Namun Shared IP juga memiliki kekurangan anatara lain terkait stabilitas
performa website yang terpengaruh oleh aktivitas website lain yang berbagi
IP Address. Jika salah satu website mengalami lonjakan traffic atau masalah
keamanan, website lain yang menggunakan IP Address yang sama juga bisa
terdampak. Lalu kekurangan lainnya adalah Keterbatasan SEO Reputasi
online website dapat mempengaruhi peringkat pencarian (SEO) website lain
yang berbagi IP Address. Jika website lain yang menggunakan IP Address
tersebut untuk aktivitas yang melanggar ketentuan search engine, website
Anda pun bisa terkena imbasnya. Dan yang terakhir Shared IP memiliki
kontrol yang lebih terbatas terhadap pengaturan keamanan tertentu.
Beberapa layanan mungkin memerlukan Dedicated IP untuk mengaktifkan
fitur keamanan tambahan.
Mengenal Dedicated IP
Dedicated IP adalah alamat IP yang di khususkan untuk satu website atau
perangkat saja. Dedicated IP diibaratkan website Anda memiliki “alamat
rumah” sendiri di dunia maya. Layanan hosting dengan Dedicated IP
biasanya ditawarkan dengan harga yang lebih tinggi dibandingkan Shared IP.
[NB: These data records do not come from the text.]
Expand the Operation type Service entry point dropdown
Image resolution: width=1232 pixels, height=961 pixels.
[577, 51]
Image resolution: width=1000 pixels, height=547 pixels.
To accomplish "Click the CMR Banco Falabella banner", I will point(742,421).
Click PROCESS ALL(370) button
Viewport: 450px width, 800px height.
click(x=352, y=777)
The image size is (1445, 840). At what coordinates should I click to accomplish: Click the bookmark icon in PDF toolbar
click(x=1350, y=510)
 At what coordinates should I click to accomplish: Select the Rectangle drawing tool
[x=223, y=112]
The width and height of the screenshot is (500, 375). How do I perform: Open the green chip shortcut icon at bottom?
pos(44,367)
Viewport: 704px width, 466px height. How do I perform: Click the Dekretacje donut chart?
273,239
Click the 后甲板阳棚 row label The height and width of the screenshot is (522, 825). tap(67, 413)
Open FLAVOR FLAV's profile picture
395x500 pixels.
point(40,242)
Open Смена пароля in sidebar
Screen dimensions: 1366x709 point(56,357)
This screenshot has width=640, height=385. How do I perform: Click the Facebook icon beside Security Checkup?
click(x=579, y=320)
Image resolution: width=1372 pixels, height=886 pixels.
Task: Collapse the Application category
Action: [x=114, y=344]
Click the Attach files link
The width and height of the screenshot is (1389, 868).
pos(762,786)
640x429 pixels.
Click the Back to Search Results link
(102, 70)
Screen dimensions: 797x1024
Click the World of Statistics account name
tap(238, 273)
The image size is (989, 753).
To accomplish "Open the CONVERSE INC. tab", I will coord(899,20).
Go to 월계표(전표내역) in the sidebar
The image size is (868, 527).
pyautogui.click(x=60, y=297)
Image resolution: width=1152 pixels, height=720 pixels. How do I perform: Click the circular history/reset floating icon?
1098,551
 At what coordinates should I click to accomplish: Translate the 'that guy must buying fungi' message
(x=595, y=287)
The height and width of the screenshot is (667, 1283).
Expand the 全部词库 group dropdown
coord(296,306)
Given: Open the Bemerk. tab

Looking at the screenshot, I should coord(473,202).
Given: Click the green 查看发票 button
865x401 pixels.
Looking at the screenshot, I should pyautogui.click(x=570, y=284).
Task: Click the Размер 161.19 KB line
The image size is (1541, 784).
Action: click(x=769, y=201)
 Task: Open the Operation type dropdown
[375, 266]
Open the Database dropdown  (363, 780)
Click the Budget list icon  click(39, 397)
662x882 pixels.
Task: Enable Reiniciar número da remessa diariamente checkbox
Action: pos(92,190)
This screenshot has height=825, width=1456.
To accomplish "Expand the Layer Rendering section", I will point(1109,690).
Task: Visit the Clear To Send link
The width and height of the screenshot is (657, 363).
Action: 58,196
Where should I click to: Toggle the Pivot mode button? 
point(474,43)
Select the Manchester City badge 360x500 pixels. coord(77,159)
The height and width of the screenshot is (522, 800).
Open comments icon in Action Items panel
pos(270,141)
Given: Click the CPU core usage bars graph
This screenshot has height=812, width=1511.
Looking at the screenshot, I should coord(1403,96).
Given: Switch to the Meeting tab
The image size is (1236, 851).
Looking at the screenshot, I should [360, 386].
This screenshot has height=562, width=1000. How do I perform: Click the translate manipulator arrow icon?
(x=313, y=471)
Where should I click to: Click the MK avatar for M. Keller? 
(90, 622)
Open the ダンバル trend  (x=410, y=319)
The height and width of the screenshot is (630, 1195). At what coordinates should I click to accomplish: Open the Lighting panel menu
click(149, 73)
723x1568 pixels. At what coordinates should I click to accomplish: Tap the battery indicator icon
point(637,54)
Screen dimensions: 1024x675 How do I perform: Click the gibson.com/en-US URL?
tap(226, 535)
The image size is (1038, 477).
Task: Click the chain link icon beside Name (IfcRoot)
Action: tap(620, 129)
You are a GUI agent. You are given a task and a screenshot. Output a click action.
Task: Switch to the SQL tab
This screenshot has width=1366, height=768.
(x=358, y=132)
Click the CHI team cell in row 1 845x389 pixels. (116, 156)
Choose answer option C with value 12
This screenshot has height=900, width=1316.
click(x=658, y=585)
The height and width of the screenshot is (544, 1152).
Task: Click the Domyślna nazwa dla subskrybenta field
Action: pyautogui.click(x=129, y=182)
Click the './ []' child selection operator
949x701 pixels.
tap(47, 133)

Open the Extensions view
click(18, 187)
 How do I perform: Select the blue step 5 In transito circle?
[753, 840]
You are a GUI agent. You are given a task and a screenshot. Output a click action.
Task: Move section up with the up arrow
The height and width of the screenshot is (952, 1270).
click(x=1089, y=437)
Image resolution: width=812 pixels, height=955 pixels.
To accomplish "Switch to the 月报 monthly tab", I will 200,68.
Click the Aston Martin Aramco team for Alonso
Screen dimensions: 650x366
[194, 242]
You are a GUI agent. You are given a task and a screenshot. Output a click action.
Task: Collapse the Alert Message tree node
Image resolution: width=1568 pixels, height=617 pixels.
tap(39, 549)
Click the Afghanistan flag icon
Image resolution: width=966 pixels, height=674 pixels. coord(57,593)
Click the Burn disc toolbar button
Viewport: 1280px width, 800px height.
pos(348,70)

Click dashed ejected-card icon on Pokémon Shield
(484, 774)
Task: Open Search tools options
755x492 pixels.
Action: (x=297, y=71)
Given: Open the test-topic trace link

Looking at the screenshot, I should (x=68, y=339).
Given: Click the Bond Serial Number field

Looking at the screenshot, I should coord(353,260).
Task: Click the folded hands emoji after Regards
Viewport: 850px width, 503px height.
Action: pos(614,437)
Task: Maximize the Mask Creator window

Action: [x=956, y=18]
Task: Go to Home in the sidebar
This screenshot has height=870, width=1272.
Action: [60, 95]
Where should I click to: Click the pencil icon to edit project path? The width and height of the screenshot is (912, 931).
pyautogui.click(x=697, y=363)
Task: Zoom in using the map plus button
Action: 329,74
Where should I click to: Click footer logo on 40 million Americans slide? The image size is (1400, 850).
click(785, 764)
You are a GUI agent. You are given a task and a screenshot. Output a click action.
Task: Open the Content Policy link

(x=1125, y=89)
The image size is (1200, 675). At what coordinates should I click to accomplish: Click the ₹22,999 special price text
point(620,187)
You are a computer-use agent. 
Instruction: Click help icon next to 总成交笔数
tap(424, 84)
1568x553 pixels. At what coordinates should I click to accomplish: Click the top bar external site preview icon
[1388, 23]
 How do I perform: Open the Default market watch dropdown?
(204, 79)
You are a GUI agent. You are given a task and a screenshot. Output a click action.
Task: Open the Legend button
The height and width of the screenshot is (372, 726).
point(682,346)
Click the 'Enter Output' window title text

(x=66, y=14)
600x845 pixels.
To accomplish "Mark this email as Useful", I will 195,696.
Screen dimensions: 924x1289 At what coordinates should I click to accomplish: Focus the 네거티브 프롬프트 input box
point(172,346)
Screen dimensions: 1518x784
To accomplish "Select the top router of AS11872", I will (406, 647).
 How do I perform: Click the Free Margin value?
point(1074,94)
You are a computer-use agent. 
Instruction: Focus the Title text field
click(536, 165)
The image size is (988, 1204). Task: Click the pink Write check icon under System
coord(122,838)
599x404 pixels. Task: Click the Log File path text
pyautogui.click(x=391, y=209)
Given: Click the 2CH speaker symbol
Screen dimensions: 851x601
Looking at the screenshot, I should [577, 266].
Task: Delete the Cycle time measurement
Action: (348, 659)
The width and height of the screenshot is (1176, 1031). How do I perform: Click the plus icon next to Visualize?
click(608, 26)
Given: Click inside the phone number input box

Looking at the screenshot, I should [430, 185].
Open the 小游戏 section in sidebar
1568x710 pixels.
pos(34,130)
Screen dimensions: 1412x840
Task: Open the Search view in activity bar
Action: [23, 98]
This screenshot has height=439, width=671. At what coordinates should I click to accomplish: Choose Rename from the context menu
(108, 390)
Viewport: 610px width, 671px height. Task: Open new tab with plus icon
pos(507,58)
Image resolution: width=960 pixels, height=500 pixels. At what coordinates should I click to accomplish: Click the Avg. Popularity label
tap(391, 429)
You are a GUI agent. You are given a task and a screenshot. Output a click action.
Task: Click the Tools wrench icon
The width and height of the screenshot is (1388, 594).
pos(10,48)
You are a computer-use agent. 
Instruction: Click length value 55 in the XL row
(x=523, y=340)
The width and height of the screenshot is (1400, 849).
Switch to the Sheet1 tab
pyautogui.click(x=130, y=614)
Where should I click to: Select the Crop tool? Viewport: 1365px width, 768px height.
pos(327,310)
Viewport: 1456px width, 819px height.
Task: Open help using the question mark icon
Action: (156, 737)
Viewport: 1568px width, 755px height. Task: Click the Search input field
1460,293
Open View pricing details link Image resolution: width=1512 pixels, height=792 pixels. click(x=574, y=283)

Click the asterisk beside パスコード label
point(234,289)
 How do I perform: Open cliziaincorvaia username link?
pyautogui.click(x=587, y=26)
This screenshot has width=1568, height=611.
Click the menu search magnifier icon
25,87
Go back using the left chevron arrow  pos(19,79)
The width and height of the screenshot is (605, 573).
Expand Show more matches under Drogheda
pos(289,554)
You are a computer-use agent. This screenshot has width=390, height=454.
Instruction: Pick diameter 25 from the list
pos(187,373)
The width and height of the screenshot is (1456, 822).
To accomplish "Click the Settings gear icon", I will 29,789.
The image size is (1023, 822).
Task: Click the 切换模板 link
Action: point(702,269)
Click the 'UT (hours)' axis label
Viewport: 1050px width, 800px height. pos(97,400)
Kelebihan Dedicated IP antara lain website tidak akan terpengaruh oleh
aktivitas website lain dan kita memiliki kontrol penuh terhadap resource
server dan lalu lintas data website. Dedicated IP memungkinkan juga
memungkinkan untuk menerapkan pengaturan keamanan yang lebih ketat.
Beberapa layanan keamanan seperti Secure Sockets Layer (SSL)
umumnya memerlukan Dedicated IP untuk berfungsi optimal. Dari sisi SEO
Dedicated IP juga memberikan dampak positif terhadap peringkat pencarian
(SEO) website karena tidak terpengaruh oleh website lain yang
menggunakan IP Address yang sama. Ini dapat memberikan dampak positif
terhadap peringkat pencarian (SEO) website Anda.
Bagaimana Proses Distribusi IP Address Berjalan
Proses Distribusi IP Address dimulai saat Anda menyalakan perangkat dan
menghubungkannya ke jaringan. Perangkat klien akan secara otomatis
mengirimkan broadcast message (pesan siaran) yang menanyakan
ketersediaan IP Address. Pesan ini diibaratkan seperti seperti panggilan
telepon yang menanyakan apakah ada DHCP Server yang tersedia (pesan
siaran ini seperti panggilan telepon yang menanyakan apakah ada DHCP
Server yang tersedia. Selanjutnya DHCP Server akan merespon dengan
mengirimkan tawaran (offer) berupa IP Address yang tersedia kepada
perangkat klien.
Selanjutnya perangkat klien akan menerima tawaran tersebut dan
mengirimkan pesan konfirmasi ke DHCP Server. Setelah itu, DHCP Server
akan mengirimkan informasi konfigurasi jaringan tambahan, seperti subnet
mask dan default gateway, ke perangkat klien. Konfigurasi ini dibutuhkan
perangkat untuk dapat berkomunikasi dengan perangkat lain di jaringan
(Konfigurasi ini dibutuhkan perangkat untuk dapat berkomunikasi dengan
perangkat lain di jaringan). Selanjutnya terdapat proses yang dinamakan
Lease Time, dimana IP Address yang dialokasikan biasanya diberikan untuk
jangka waktu tertentu. Sebelum lease time habis, perangkat klien akan
mengirimkan pesan perpanjangan (renewal) ke DHCP Server untuk
mempertahankan IP Address tersebut. Jika tidak ada perpanjangan, IP
Address dapat dialokasikan ke perangkat lain (Jika tidak ada perpanjangan,
IP Address dapat dialokasikan ke perangkat lain).